Polska pomoc

 

Improvement of the quality of medical care provided in Gakenke District (Rwanda)

The strategic aim of the project performed in the District of Gakenke in Rwanda was to enhance the level of knowledge about forms and methods of providing specialist medical care, as well as practical skills of the medical and auxiliary staff of the Nemba Hospital in Rwanda, which shall reflect in the improvement of services rendered by the institution. As the majority of hospitals in Rwanda, the Nemba Hospital grapples with an insufficient number of physician specialists in different fields. Patients are thereby deprived of specialist care which reflects in the deterioration of their health.

Improvement of the quality of medical care provided in Gakenke District (Rwanda)

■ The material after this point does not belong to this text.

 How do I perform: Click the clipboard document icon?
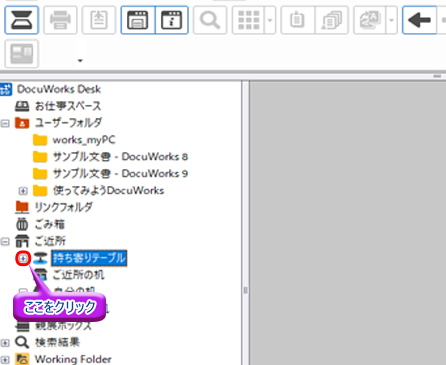(298, 20)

During the period from 17 July until 31 December 2015, the Science for Development Foundation in cooperation with Caritas of the Ruhengeri Diocese performed a project aimed at enhancing the level of knowledge about forms and methods of providing specialist medical care, as well as practical skills of the medical and auxiliary staff of the Nemba Hospital in Rwanda. The project was performed in the district hospital in Nemba in the District of Gakenke in Rwanda.

The project directly referred to the Millennium Development Goals - Goal 8: Develop global partnerships for development. Trainings directed to the medical and auxiliary staff of the Nemba Hospital in the District of Gakenke were conducted in the building of the hospital by means of its facilities and accessories purchased under the performance of the project. While conducting trainings, a volunteer discussed modern methods of treatment that are used in Poland and all over the world, matters related to symptoms of diseases and side effects of therapies under the casual treatment. Planned classes were supplemented by meetings on personal development, working out own working standards, promoting understanding and development of medical care, which shall be embedded in every-day tasks of the medical staff. In the course of planned trainings, general principles of providing care and performing medical treatment and operations were discussed. Classes were divided into a theoretical and practical part.

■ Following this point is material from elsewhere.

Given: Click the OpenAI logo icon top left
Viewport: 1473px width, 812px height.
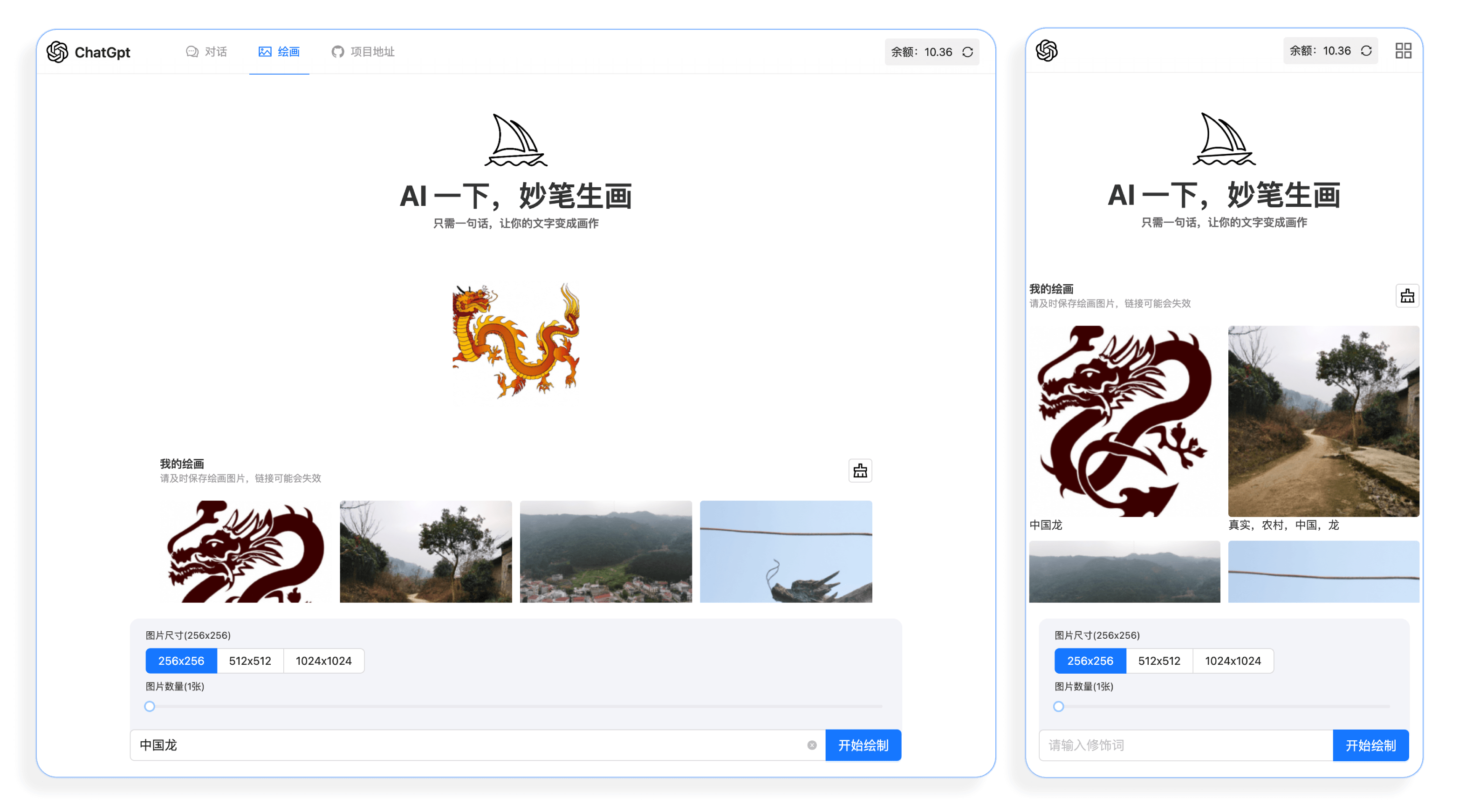Looking at the screenshot, I should coord(56,51).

Under the performance of project activities, the volunteer performed surgery operations and offered medical consultations. The project also included activities in order to enhance the knowledge of the Poles about problems existing in developing countries, the idea of volunteering and goals of the Polish Development Cooperation.

Improvement of the quality of medical care provided in Gakenke District (Rwanda)

In the course the project, the volunteer developed a training curriculum for the medical and ancillary staff of the Nemba District Hospital, which involved a series of multimedia presentations and included five auditorium training sessions and several classroom training sessions for small groups of 2 to 5 individuals. A total of 107 people participated in the trainings.

The hospital’s medical and support staff improved their knowledge of modern medical procedures, which resulted in a change in patient care both in the forms of medical consultation and in surgical procedures.

The training sessions and meetings, 407 medical consultations, and 52 medical procedures (including surgical operations) in which the volunteer was assisted by the hospital’s medical and auxiliary staff, led to complete recovery or commencement of treatment of numerous patients living in the Nemba area.

Upon completion of the project, the volunteer donated to the Nemba Hospital the surgical instruments which he purchased with project proceeds and used in the course of his work.

Polish society’s knowledge and awareness of the objectives of Polish development cooperation, including primarily the creation of conditions for sustainable development in developing countries, increased through the activities organised as part of the project’s educational initiative, which included the production of “Improving the quality of medical care provided in the Gakenke District (Rwanda),” a film documenting the volunteer work; publication of the Project Information Folder (400 copies); presentation of a photographic exhibition of 22 large-format photographs taken in the course of the project; three public meetings with the volunteer (a total of 176 participants); numerous internet publications; and a radio interview with the RDC broadcaster titled “Day in, day out: What is it like to be a doctor in Rwanda?”